Jeff Lemire and Dean Ormston’s Black Hammer - Chaos McKenzie
I’ve been a big fan of Dean Ormston’s shaky black inks since the never collected Vertigo series The Girl Who Would Be Death, which was an amazing miniseries that got lost in the deluge of Sandman spinoffs born at the time. He would go on to deliver some of my favourite issues of the highly superior Lucifer by Mike Carey. I can’t deny his art brought me to this book before I even realised Jeff Lemire’s name. Now Lemire’s work doesn’t always land with me, nothing wrong with that, as we all get tickled in different ways.
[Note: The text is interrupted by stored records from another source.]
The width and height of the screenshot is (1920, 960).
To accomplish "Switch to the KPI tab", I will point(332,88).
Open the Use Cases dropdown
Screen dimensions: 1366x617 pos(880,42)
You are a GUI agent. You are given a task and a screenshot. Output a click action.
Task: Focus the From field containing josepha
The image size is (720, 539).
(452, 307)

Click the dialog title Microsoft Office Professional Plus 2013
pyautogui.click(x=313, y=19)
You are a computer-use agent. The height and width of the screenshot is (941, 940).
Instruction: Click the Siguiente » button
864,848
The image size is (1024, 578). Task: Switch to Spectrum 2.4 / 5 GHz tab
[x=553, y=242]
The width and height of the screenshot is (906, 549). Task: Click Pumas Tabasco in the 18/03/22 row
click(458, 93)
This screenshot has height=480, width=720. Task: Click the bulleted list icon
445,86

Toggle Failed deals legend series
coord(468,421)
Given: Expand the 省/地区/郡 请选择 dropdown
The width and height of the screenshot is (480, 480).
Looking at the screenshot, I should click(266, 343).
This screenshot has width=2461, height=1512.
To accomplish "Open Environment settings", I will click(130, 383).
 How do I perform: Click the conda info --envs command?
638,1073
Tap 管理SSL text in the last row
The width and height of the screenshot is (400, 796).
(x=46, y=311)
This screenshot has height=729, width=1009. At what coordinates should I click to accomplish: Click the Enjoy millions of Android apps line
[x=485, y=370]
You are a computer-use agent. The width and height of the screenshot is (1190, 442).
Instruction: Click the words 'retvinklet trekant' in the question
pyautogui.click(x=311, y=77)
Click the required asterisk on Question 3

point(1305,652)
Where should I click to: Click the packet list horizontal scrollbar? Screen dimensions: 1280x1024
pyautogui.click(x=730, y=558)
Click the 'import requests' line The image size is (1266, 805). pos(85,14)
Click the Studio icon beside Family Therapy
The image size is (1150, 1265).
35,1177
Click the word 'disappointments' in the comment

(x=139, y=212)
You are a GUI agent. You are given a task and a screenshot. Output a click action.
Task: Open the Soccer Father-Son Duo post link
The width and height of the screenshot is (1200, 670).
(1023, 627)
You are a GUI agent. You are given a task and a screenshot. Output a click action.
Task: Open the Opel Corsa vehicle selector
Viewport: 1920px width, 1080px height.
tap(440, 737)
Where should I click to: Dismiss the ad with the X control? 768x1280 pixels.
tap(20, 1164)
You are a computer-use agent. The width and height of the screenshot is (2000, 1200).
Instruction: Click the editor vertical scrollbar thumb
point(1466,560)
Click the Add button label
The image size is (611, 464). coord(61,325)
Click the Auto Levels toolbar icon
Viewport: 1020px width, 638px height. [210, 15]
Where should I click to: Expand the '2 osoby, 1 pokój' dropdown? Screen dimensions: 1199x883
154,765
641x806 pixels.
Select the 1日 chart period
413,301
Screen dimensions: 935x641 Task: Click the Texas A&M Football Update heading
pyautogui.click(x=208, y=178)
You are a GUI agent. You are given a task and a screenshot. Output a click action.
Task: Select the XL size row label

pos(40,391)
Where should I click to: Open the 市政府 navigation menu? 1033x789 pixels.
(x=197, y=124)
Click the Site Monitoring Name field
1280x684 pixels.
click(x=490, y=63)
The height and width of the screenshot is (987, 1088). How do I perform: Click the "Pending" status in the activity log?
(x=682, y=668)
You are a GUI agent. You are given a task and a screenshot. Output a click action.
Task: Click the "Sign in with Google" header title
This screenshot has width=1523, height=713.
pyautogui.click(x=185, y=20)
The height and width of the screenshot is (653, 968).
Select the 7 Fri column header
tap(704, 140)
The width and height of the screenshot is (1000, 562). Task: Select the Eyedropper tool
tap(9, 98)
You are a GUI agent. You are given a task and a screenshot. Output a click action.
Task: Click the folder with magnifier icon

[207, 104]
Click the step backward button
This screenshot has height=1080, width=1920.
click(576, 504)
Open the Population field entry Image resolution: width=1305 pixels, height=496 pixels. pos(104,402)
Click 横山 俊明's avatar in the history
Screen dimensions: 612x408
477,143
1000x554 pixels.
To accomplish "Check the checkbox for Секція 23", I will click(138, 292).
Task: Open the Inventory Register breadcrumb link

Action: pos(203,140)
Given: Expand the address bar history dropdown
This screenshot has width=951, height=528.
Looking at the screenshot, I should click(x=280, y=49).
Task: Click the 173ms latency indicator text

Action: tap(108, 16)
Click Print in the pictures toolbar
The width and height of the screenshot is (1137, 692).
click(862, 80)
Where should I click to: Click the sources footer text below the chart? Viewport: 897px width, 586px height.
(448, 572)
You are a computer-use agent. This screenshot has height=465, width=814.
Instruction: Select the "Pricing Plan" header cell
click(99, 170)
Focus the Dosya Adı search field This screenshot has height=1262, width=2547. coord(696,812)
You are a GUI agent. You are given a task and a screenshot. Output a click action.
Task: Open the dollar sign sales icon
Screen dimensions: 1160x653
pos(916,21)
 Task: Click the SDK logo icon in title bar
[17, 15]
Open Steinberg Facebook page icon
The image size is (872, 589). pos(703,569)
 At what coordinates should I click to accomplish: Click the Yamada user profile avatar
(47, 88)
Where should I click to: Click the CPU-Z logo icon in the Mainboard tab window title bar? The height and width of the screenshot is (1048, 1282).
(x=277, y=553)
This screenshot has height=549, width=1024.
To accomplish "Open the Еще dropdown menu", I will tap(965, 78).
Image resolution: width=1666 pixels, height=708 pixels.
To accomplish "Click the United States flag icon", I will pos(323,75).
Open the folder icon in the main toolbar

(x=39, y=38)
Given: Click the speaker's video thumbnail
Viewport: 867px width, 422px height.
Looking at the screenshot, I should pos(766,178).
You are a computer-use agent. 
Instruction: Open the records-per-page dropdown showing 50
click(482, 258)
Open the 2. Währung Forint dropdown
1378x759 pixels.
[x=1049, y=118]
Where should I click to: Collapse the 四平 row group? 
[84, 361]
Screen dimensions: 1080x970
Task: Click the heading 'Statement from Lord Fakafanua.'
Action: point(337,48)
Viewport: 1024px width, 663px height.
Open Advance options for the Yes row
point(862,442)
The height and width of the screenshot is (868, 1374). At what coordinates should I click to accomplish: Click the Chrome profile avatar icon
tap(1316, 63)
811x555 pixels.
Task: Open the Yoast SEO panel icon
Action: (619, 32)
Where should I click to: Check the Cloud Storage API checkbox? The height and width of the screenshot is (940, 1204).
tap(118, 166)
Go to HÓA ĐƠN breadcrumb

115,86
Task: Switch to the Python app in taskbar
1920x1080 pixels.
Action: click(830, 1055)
I have love for some, and when one does tickle me, it tickles me good.
There is a lot of familiar tropes on display here: the lost comic book heroes, the parallel universes, the strange and mysterious trying to fit in with small town life, but what I love about Black Hammer is how subtle Lemire is with all those tropes. Instead of going the distance, twisting them up, breaking them down, pasting together the pieces so that the tropes become almost unrecognizable, Lemire makes small changes and reversals on classic formulas without trying to reinvent the wheel entirely. It’s all very restrained, subtle, and infinitely more impactful for it. It was a fun read for me, as I felt less a need to be ALL-NEW and ALL-DIFFERENT, and more a genuine concern of character within a topsy-turvy plot. It was a very rewarding read and I’m eager to see the next volumes expand on what’s being laid out here. There are some really subtle and original twists, in particular a Martian Manhunter analogue that I particularly enjoyed.
I can’t really think of a better comparison here than the little known British cartoon Captain Star, who’s stuck in the wilderness of an absurdist sketch. Black Hammer captures that juxtaposition of reality and absurdity wonderfully well.